City Islanders have gotten a ray of hope over opposition to an unwanted design of a new bridge.
New city Department of Transportation Commissioner Polly Trottenberg recently reached out to City Island Civic Association second vice-president Barbara Dolensek to say the city would look for ways to work with local leaders on the new bridge design.
Dolensek said Trottenberg did not make any promises, but the call seemed to signal a change in tone from the Bloomberg administration, which islanders charge ignored their concerns over the 160-feet tall new bridge – a “cable-stayed” design with a soaring tower in the shape of a sail.
Many islanders argue the modernistic design is not in keeping with the island’s nautical atmosphere.
“I was very impressed,” Dolensek said of Trottenberg’s call. “She said ‘We can’t promise anything, but our engineers are sitting down with [bridge contractor] Tutor Perini engineers and that we are trying come up with some kind of resolution to this.’”
Meanwhile, the city remains mum on a letter the CICA sent to the Department of Investigation, alleging Tutor Perini has a history of underbidding on projects and then billing for cost overruns.
Tutor Perini History
The contractor won the low bid of $102 million to build the new bridge.
But the CICA letter to DOI Acting Commissioner Victor Olds noted Tutor Perini has a history of coming in with a dramatically low bid to win construction contracts and then citing cost overruns to dramatically raise costs.

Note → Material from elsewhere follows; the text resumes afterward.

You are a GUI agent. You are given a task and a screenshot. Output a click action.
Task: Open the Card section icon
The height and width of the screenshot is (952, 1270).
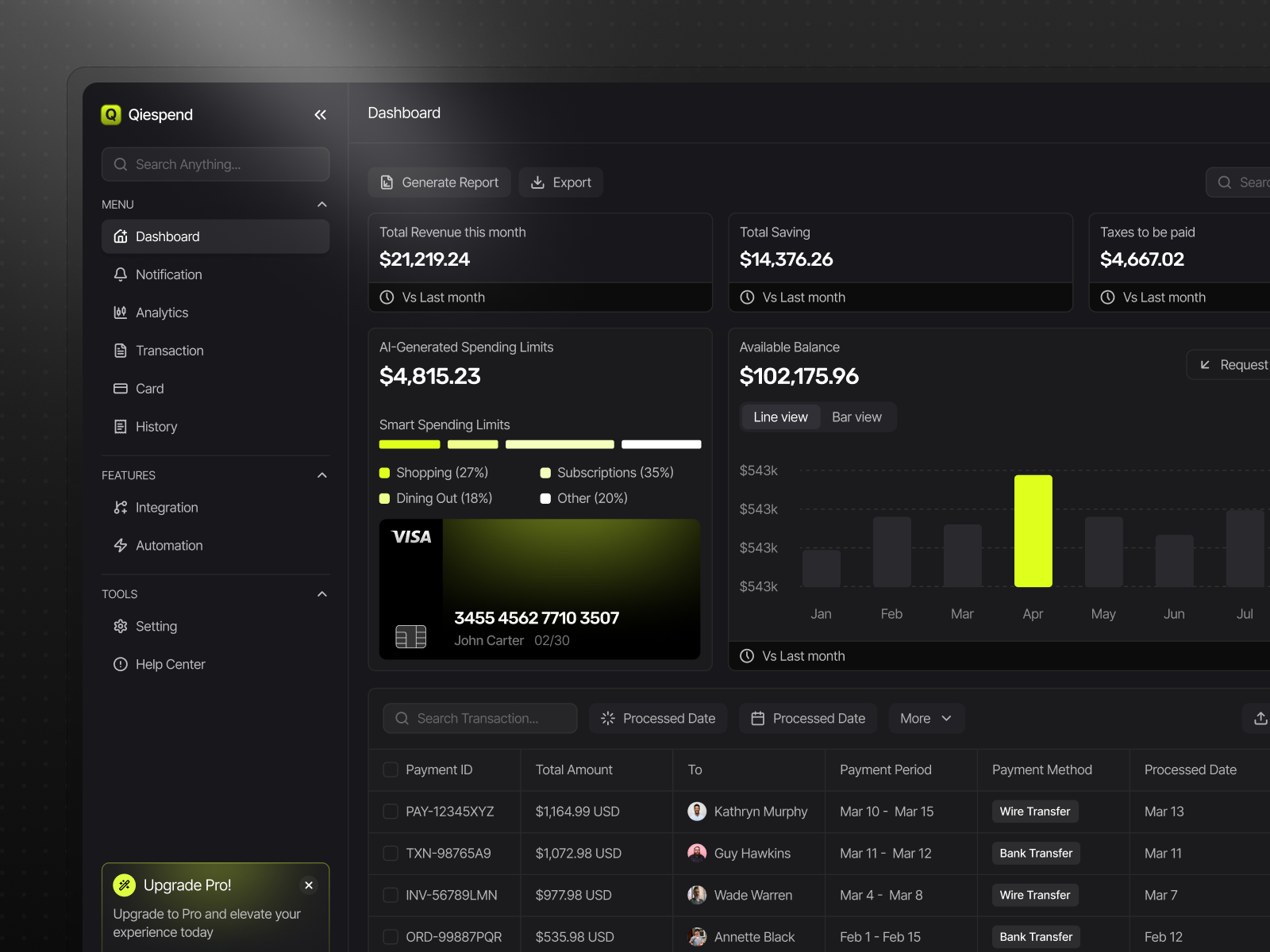120,389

The letter and supporting news articles cited a number of examples:
•Suing New York City for $170 million for cost overruns on sewer projects in the 1990s, then settling for $22 million
•San Francisco International Airport
•Bay Area Rapid Transit System (BART) in California
Tutor Perini spokesman Jorge Casado said its “executive management” was reviewing the documents produced by the CICA.

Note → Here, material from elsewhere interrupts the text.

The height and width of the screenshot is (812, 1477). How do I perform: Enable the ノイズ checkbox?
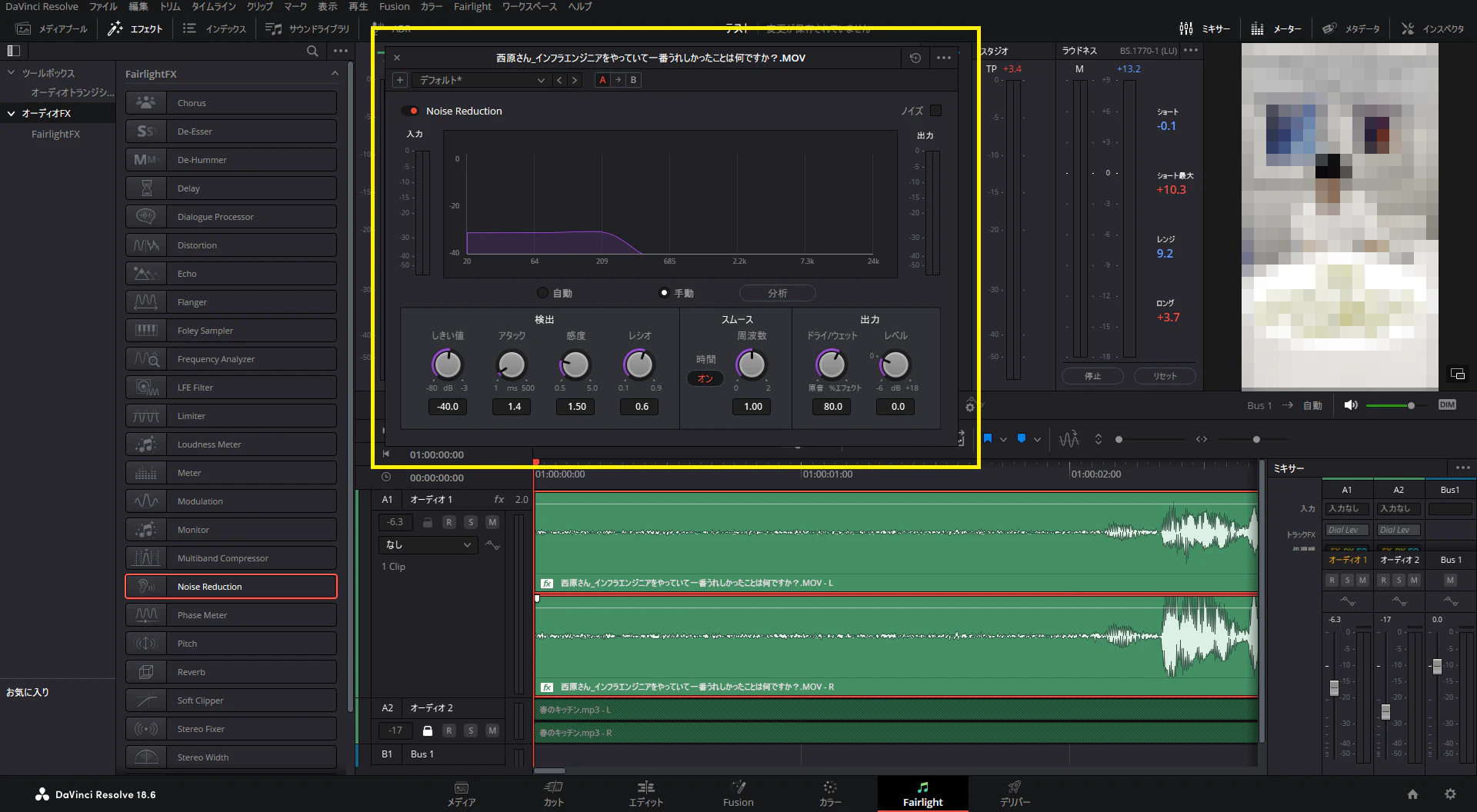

“We are aware of the matter, and we decline further comment,” said DOI spokeswoman Dianne Struzzi.
Senator Jeff Klein, who aided the CICA in filing a lawsuit against the new bridge, said “I am heartened by the goodwill already shown by DOT Commissioner Trottenberg.”

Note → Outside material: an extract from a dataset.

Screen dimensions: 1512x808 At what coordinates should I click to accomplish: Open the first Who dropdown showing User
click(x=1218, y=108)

“In the coming weeks, local residents, key stakeholders and I will welcome Commissioner Trottenberg to City Island, where we can show her firsthand our concerns with the current bridge design.”
City Councilman JimmyVacca said he has already met several times with Trottenberg.
“I pointed out to her that the cost was prohibitive, that we could save the city significant amounts of money,” he said. “If they went with a reduced scope bridge...we could have a win-win,” he said.